*Action item*. Everything from the line that contains "Open the 2022 - 2023 school year selector" to the end of the listing below, both ends included, is to be transcribed word for word, and nothing else.

[Opening Data to use section]

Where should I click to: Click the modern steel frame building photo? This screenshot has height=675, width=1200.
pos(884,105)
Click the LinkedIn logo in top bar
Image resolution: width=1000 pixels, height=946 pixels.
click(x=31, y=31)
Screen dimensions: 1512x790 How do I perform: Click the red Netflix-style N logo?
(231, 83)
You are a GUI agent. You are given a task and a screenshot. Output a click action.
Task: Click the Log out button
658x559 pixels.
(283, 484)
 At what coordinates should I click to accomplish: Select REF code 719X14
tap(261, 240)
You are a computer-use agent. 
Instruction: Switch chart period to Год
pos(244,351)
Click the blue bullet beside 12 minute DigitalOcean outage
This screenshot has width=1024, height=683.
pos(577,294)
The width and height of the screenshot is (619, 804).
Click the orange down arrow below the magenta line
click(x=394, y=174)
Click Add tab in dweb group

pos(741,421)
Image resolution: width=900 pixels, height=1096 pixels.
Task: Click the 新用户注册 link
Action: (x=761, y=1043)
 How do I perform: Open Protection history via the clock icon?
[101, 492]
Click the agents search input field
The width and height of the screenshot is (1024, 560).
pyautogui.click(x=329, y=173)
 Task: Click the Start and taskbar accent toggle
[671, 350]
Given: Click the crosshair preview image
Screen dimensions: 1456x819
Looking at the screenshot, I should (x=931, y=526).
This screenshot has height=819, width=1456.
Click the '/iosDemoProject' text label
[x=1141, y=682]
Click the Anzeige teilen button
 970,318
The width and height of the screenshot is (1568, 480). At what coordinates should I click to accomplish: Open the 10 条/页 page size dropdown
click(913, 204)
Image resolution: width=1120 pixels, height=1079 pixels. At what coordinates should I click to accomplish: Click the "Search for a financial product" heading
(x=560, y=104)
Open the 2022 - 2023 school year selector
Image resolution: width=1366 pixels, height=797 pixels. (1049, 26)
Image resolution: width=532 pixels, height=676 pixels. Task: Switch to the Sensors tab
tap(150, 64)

[Closing Data to use section]

*Solution for this problem*.
Open the 2022 - 2023 school year selector
Image resolution: width=1366 pixels, height=797 pixels. (1049, 26)
Image resolution: width=532 pixels, height=676 pixels. Task: Switch to the Sensors tab
tap(150, 64)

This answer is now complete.